Last year, forecasters expected a below-average hurricane season, but the Central Pacific wound up having an above-average year. There were six cyclones instead of the predicted one to three, partly because upper-level wind patterns early in the season remained more favorable than expected over the eastern parts of the region.

Weak wind shear, for example, helped keep Hurricane Flossie on course to hit Hawaii last year.

Evans said he hopes Flossie, which eventually rolled over the isles as a tropical storm — mostly causing power outages and wind damage to Hawaii and Maui counties — has prompted residents to remain watchful this season, especially as El Nino conditions continue to strengthen.
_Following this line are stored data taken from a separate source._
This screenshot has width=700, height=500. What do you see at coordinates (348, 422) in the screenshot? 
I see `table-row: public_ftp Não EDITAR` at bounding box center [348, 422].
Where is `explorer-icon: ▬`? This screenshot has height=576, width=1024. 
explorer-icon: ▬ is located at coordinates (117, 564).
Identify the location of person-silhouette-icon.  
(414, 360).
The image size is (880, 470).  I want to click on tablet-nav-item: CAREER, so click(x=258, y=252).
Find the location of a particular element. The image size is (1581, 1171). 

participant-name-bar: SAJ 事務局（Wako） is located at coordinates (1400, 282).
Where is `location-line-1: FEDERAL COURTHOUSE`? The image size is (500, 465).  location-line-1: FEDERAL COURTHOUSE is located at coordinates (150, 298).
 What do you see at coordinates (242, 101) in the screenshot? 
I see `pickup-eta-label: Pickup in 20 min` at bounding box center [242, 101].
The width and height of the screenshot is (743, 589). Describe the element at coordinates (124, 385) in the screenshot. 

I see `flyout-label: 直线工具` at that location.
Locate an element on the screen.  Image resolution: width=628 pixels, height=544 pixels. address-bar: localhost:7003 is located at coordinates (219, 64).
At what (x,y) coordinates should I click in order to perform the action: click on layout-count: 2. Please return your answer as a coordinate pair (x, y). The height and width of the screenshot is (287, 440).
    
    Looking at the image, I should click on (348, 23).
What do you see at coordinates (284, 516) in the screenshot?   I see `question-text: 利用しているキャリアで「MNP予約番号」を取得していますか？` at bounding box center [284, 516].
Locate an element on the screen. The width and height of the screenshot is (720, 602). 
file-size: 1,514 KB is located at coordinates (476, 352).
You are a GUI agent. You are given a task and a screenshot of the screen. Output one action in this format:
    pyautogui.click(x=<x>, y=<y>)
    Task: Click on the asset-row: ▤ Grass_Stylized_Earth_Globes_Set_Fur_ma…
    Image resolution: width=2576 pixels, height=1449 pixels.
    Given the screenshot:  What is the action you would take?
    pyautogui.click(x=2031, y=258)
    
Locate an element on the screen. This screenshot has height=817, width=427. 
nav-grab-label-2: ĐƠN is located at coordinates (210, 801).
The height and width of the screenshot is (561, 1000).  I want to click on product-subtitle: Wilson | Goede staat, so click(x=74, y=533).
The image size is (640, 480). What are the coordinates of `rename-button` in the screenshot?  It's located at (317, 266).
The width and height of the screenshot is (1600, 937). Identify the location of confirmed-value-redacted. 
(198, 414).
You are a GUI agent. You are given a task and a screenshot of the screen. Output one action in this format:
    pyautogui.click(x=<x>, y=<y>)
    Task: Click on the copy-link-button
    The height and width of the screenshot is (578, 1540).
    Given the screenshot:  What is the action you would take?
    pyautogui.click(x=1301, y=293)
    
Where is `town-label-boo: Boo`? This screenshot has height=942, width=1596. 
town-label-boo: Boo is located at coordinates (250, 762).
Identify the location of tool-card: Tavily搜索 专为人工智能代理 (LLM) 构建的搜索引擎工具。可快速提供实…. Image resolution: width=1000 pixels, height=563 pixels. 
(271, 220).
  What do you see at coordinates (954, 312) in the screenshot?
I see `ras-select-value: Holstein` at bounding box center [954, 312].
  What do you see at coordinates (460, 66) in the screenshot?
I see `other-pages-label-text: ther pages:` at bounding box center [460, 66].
"That was, hopefully, a wake-up call to say, ‘Hey, this can happen (at) any time — that we could have some sort of hazardous weather event approach and affect the state of Hawaii,’" he said.

The University of Hawaii Sea Grant program was also on hand Wednesday to discuss new public outreach materials that can be found on its website, including best practices for re-roofing prior to having photovoltaic panels installed. Dennis Hwang of the UH Sea Grant program said about 17,000 photovoltaic units were installed in Hawaii last year.

In addition, Evans noted items to pack in an emergency kit: a gallon of water per person and pet for seven days for drinking, hygiene and cooking; food that won’t spoil, such as soups, peanut butter and nuts; important family documents; medications for seven days; and toilet paper. "You’re going to miss this if you don’t have it," he quipped.

CORRECTION: Hurricane Flossie formed in the Central Pacific last year. An earlier version of this story and a story in Thursday’s paper said the storm was on a course for Hawaii in 2007.


Data from satellites and other ocean sensors indicate that El Nino conditions appear to be developing in the equatorial Pacific Ocean. Conditions in May bear similarities to those of May 1997, a year that brought one of the most potent El Nino events of the 20th century. Hurricane Pauline killed several hundred and caused widespread damage in Mexico. Hurricanes Linda and Guillermo reached Category 5 strength but never made landfall.

» Hurricanes Iwa in 1982 and Iniki in 1992 occurred during El Nino years.